Sunday, January 31, 2016

Michael Pearce, Dmitri and the Milk Drinkers

Michael Pearce, Dmitri and the Milk Drinkers
HarperCollins (1997)

(Available from used booksellers.)

Dmitri Kameron (his grandfather was Scots) is approached by Anya Semeonova at the courthouse in Kurtsk, asking him to escort her outside for some air.  Then she disappears.  It appears she has somehow been taken away as a part of a convoy of prisoners headed for Siberia.  Dmitri, a young lawyer and the low man in the Kurtsk hierarchy, has to try to find her.  And he does, but becomes involved in the complex life of the prison camp.  And discovering a mass shooting of prisoners (which Anya witnessed) on the way to the camp.  Not actually a mystery, more of a novel of manners set in Russia in the late 1880s.  Pearce seems to have a thorough understanding of the culture of the time, and a feel for the  places (and politics) of Russia.  The "milk-drinkers" of the title are a Christian sect  (https://en.wikipedia.org/wiki/Molokan) which was quite unorthodox (it dates to the 14th century); drinking milk during religious days and festivals is one of their practices. 
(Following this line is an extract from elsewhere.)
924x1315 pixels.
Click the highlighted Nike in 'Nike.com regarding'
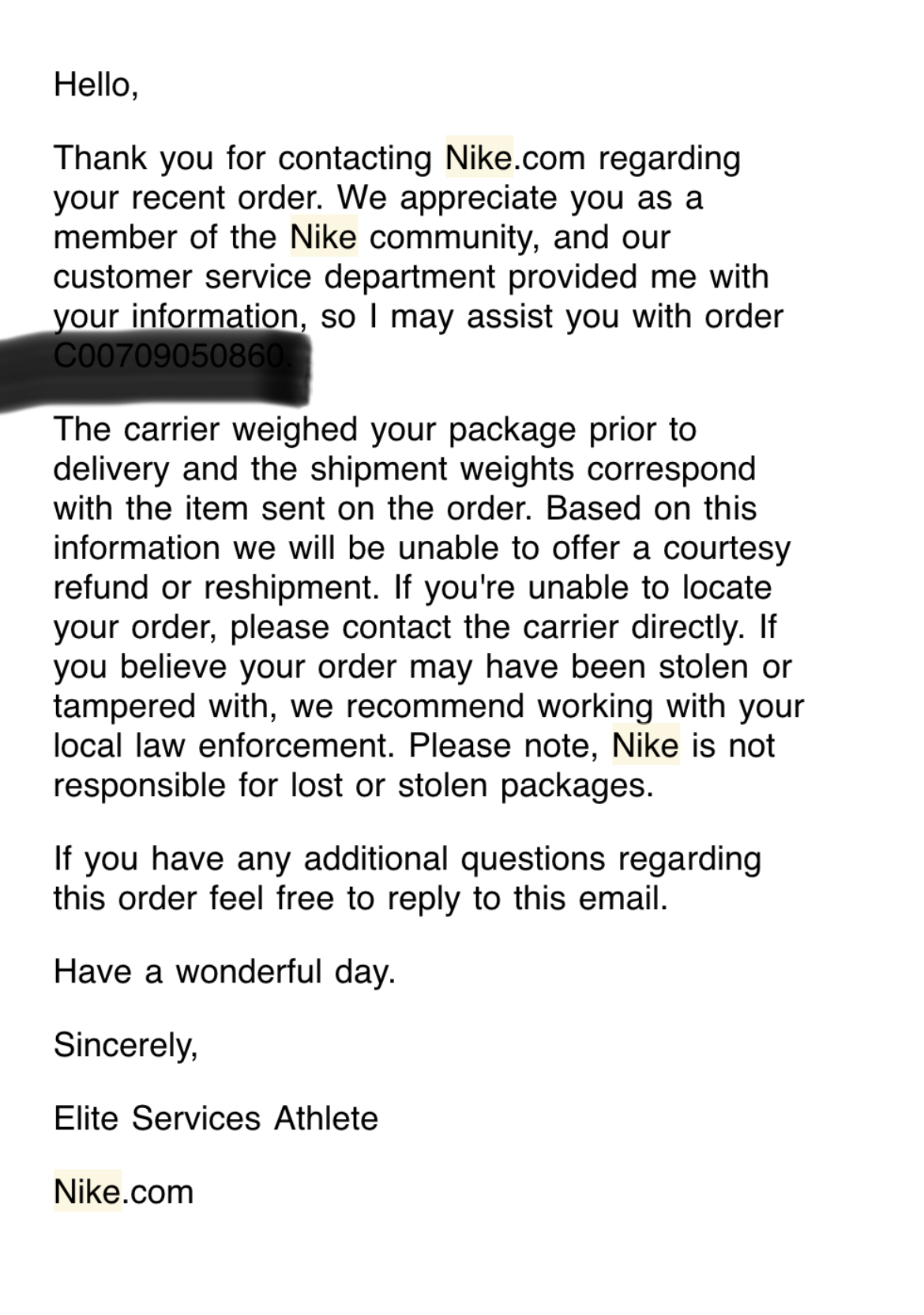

This is the first (of 2) books featuring Dmitri Kameron [the second is Dmitri and the One-Leggged Lady (1999)], and it is excellent.  Pearce is the author of the Mamur Zapt novels, set in Egypt in the 1910s, featuring Gareth Owen as the (British) head of the (Egyptian) secret police, and of the Sandor Seymour books (he's a multilingual officer with England’s Special Branch in the early 1900s); both series are, at their worst, very good.